◆ ASSIGNED TASK:
Find every line in the data that contains the word "Identify". Return each of those lines.

··· RECORDED DATA ···

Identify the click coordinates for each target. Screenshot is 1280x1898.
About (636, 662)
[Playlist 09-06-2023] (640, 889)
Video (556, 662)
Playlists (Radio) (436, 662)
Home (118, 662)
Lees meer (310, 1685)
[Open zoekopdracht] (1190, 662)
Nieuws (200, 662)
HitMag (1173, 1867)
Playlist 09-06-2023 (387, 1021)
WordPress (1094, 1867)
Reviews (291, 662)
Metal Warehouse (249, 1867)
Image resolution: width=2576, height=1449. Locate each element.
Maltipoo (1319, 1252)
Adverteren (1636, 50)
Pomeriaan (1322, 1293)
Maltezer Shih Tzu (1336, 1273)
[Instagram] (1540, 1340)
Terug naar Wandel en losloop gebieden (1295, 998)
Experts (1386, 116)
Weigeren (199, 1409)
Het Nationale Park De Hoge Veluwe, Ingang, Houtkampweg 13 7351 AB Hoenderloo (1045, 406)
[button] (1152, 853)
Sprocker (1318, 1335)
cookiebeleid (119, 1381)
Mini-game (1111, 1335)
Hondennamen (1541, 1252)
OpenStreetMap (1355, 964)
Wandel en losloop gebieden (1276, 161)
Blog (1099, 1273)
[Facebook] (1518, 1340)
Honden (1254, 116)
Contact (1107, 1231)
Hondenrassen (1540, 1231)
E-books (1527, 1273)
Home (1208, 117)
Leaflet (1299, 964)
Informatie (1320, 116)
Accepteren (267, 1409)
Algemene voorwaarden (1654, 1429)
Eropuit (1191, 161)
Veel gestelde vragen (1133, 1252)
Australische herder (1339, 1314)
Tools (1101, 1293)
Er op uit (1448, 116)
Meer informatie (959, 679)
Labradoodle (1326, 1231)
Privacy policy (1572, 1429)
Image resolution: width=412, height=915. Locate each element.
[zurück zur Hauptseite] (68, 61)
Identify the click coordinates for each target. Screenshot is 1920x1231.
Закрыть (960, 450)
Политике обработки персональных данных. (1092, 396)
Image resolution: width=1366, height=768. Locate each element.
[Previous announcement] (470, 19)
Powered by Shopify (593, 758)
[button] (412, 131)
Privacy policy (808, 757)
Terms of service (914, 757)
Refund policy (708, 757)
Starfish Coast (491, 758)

···

◆ FINISHED EXERCISE:
Identify the click coordinates for each target. Screenshot is 1280x1898.
Identify the click coordinates for each target. Screenshot is 1920x1231.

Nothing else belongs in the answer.